Where I am from, Dolores O’Riordan was the only rock star that mattered, because she was just like us. And then she wasn’t.
She proved that the world knew where we were, and that raw talent could do it for you.
She was one of the biggest rock stars in the world, and she grew up just a few miles away. Every word she sang in that incredible voice had an edge, frayed by the accent she proudly retained. It was an audacious thing to do in an era of Americana, made more daring by the fact that she was from Limerick, not Dublin.
Whoever heard of a rock star from Limerick? We did, now.
We all had a story about Dolores. The proximity was intoxicating. A teenage friend sold her a cone in the local shop; my Dad folded her buggy once in a Limerick carpark.

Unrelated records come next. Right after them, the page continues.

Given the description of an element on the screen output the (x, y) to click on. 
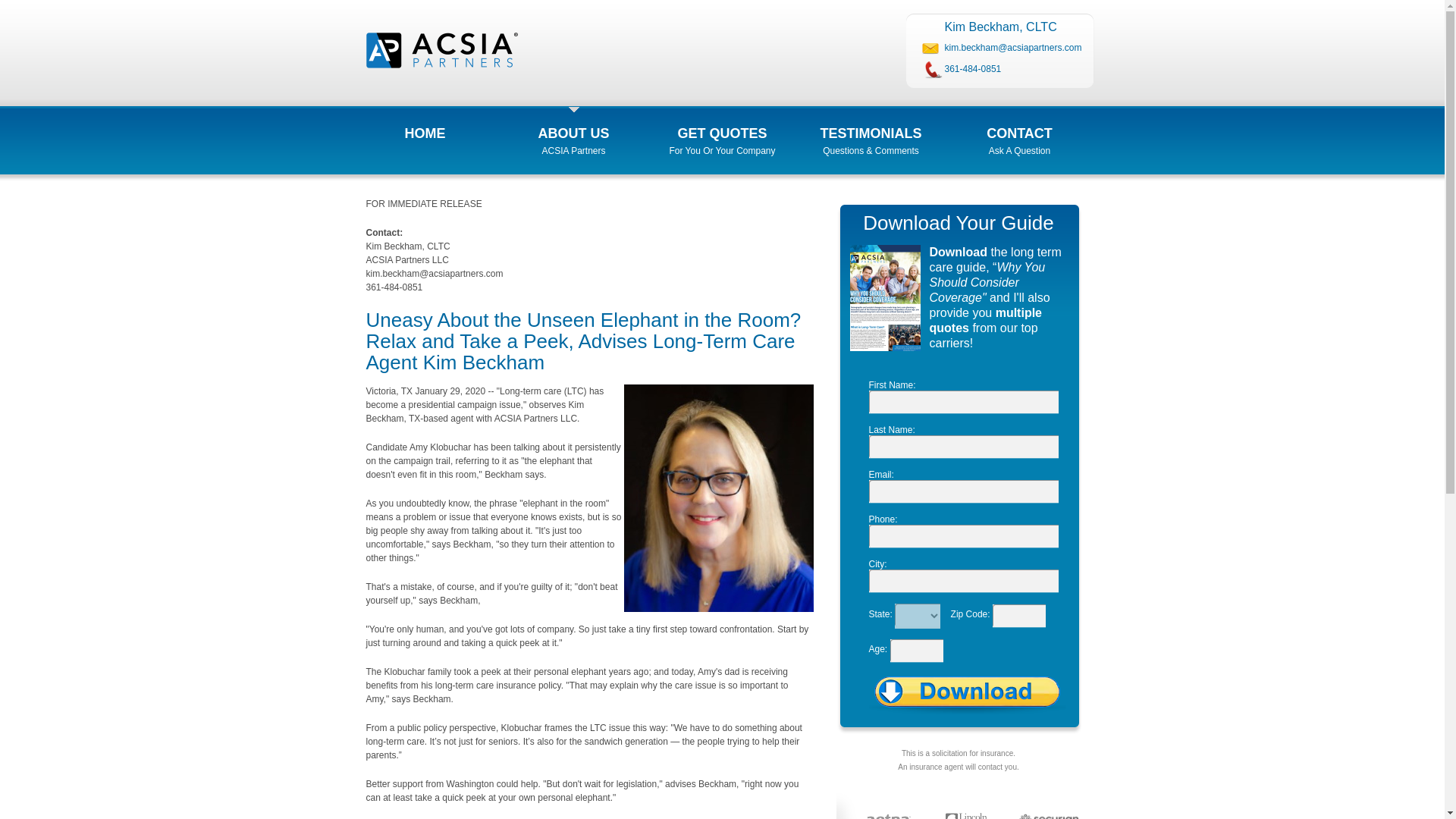
GET QUOTES (721, 126)
361-484-0851 (972, 68)
ABOUT US (573, 126)
TESTIMONIALS (870, 126)
CONTACT (1018, 126)
HOME (424, 126)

He came home from work that day with an autograph for me. When I lent To The Faithful Departed to a boy I fancied, I spent a week freaking out that he would lose – or steal – the autograph hidden in the sleeve notes.

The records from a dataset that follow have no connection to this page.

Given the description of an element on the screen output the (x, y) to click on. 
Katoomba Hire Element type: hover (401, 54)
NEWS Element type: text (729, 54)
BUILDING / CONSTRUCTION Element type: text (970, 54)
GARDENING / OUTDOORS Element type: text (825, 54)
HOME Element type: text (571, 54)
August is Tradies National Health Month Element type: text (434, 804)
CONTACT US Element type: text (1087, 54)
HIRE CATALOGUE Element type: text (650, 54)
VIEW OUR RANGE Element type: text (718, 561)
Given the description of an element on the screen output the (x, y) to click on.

Dolores – the whole county was on first name terms, because she was the local millionaire long before the other Dolores – had a mansion and security people and, it was rumoured, a swimming pool and a recording studio. We were overwhelmed with the glamour of her and the cheek of her too, getting married in a net curtain and not giving a damn. It was all so rock and roll and it was just what we expected from our own bona fide rockstar.
You wouldn’t dare put the Cranberries in the same box as Riverdance, but it was all part of a proud cultural reclamation of Irishness – new and different types of Irishness to add to the tired old stereotypes of West of Ireland sean nós and bearded Dublin folksters.
That Limerick accent and her incredible ability to express the world of pain in a few syllables are a staple of radio playlists from Bilbao to Boston and every time I have heard the Cranberries played abroad I have been jolted back home by the ferocious pride I feel.
Dolores O’Riordan, the shy girl who couldn’t look at the audience at the beginning of her career, was everything we could be but would never dare. Her work was a showcase of and a balm for open wounds. Linger was the soundtrack to teenage heartbreak and Zombie was the rage song to get us back on track.
Dolores O’Riordan was the real deal. May she rest in peace.